Rent Arrears: How to Deal with Your Landlords or Estate Agents

  • Again, this is based on real experience.  It is not pleasant when you come to realise that you will not be able to pay your monthly rent. Even a tenant who is good at budgeting can face this issue.

    That is why we urge everyone to make a comprehensive yearly budget. We say yearly because it helps you forecast your expenses, improving your money-management ability as well. By doing so, you will be able to cut down your unnecessary expenses to deal with more important ones, such as your rent.

    We all know that life can be difficult and unpredictable. We can be faced with emergencies, sometimes those which may even be a matter of life or death. But if you are genuine and do not have the habit of fabricating excuses to get off paying your rent, surely your landlord or estate agent will understand, and give you some breathing space.

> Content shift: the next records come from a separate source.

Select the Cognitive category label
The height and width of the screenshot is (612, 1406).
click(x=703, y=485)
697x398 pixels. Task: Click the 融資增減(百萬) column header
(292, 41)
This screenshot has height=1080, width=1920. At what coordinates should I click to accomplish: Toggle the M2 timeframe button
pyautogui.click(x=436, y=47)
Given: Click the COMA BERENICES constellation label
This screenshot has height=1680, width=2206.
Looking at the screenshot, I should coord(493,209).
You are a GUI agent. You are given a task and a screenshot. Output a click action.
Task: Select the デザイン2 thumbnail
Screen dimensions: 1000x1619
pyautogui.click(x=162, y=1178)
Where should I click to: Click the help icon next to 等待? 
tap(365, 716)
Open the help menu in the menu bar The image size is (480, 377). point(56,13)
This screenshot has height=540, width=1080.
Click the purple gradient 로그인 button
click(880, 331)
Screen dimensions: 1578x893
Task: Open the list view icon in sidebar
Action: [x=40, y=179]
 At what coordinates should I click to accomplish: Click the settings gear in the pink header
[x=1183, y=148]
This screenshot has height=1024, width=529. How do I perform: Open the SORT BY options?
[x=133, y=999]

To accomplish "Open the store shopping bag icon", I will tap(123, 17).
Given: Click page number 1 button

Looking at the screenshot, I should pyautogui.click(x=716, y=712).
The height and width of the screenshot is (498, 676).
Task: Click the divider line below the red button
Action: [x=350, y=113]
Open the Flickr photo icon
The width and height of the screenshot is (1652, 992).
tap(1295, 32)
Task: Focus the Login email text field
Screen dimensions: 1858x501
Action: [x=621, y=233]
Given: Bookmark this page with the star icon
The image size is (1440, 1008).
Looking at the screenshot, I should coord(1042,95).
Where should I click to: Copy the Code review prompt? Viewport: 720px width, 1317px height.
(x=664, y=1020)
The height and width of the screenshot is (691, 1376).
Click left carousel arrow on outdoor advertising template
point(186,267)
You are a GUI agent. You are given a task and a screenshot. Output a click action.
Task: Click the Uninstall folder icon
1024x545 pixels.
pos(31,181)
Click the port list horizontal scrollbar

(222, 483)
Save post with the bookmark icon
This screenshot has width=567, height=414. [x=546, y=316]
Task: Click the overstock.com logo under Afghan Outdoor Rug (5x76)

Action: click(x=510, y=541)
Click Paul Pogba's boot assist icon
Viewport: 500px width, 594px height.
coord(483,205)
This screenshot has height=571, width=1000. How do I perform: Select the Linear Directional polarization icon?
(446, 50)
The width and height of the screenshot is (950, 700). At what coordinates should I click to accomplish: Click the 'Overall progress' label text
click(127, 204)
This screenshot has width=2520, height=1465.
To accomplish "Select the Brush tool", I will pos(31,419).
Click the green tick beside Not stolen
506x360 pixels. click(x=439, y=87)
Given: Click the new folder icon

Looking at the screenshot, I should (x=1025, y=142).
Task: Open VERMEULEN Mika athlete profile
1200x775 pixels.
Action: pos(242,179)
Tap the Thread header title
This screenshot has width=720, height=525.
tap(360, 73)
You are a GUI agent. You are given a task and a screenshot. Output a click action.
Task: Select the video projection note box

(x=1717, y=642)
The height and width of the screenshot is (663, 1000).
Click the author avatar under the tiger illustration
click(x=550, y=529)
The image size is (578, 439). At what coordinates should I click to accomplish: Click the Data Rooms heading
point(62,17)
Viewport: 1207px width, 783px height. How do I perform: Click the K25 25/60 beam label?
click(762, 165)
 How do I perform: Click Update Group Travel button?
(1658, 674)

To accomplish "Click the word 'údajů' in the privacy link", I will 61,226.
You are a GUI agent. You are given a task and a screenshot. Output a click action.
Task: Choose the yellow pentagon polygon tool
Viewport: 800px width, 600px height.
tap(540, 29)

You may be able to come to an arrangement to pay back the rent arrears in installments.

    If it is not possible and you do not have such a good relationship with your landlord or estate agent, then you must find the solution quickly because your credit score could be damaged if you do not keep up with your payments.

    When faced with this situation, try to convince your employer to set up a direct debit to the landlord to show that you are serious in your quest to repay the money you owed.

    Setting up a direct debit from your bank may not convince your landlord or estate agent, because you can cancel it at anytime. But when your landlord see's that the direct debit is coming from your employer, he will be satisfied and may tell you not to worry or advise you to see him if you struggle again.


    1. When you think that you will not be able to pay the rent, inform your landlord immediately.
    2. Ask for a meeting and explain how you are going to pay your rent arrears.
    3. Ask family and friends for help.
    4. Ask your employer: Most employers can give you a cash advance by deducting it from your future payrolls.
    5. Sell anything that is dispensable to generate quick income.
    6. Do not let the matter go to court and avoid getting a CCJ registered against you. It will ruin your ability to obtain future loans or a mortgage at the time when you are ready to buy a property.
    7. If you are not ready to rent an independent accommodation, share it with a friend or family member. There is no shame in living with your family until you are ready and able to afford an accommodation for yourself.